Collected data
************

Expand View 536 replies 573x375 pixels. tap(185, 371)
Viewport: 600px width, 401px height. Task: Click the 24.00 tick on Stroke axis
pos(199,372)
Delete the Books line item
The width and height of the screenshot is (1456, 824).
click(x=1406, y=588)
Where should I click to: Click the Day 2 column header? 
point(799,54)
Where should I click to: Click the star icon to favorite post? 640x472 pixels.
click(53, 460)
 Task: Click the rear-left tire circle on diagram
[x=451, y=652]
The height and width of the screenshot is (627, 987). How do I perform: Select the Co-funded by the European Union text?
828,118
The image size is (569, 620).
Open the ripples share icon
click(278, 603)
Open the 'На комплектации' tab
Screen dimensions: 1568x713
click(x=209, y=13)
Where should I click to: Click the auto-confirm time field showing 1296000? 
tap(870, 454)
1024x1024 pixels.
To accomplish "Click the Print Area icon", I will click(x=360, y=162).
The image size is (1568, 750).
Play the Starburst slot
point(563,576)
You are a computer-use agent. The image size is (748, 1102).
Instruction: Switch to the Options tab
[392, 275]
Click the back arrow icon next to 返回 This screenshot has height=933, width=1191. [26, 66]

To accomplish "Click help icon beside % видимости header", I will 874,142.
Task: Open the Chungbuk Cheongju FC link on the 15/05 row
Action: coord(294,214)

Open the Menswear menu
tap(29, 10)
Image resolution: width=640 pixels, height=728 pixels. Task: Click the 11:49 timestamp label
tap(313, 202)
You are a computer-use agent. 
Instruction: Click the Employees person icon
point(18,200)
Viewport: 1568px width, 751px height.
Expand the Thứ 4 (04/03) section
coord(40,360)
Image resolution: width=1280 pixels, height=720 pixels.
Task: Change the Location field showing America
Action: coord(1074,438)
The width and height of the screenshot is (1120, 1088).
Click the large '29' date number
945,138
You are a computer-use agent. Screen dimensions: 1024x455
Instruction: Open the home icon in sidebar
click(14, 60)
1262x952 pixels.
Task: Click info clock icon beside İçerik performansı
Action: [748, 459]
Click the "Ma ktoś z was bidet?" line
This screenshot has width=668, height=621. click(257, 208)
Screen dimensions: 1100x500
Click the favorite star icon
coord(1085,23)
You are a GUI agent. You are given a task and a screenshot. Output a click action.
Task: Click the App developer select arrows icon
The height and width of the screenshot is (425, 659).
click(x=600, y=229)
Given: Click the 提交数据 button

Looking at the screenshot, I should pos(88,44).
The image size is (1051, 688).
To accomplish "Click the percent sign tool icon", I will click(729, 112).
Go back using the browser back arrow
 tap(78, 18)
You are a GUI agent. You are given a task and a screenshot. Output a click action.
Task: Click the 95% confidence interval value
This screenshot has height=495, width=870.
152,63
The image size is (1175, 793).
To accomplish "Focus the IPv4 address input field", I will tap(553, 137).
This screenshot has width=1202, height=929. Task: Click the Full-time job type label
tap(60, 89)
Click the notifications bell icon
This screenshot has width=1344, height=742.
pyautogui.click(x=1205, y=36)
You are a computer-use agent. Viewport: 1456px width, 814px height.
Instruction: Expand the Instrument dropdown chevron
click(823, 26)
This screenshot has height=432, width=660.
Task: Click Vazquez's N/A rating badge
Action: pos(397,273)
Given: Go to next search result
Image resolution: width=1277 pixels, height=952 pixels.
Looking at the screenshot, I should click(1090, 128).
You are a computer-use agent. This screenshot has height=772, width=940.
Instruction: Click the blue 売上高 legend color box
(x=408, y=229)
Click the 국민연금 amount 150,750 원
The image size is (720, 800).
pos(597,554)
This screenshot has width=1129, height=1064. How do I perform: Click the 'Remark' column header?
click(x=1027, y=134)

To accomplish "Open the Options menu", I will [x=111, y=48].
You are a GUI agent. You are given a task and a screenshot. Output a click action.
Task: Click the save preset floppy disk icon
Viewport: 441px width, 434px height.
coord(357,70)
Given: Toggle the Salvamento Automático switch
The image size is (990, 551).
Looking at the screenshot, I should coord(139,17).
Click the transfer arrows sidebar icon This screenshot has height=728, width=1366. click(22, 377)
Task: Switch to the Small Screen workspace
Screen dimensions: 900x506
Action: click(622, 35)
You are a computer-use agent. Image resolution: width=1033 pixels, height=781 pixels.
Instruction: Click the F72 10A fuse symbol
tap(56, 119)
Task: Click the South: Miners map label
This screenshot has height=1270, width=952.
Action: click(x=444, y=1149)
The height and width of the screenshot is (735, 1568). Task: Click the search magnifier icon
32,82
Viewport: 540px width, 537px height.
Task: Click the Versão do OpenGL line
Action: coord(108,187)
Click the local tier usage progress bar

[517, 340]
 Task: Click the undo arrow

************

What you are asked to do ▸ Whenever a line in the data holds "arrows", copy that line.

Solution for this problem ▸
Task: Click the App developer select arrows icon
Click the transfer arrows sidebar icon This screenshot has height=728, width=1366. click(22, 377)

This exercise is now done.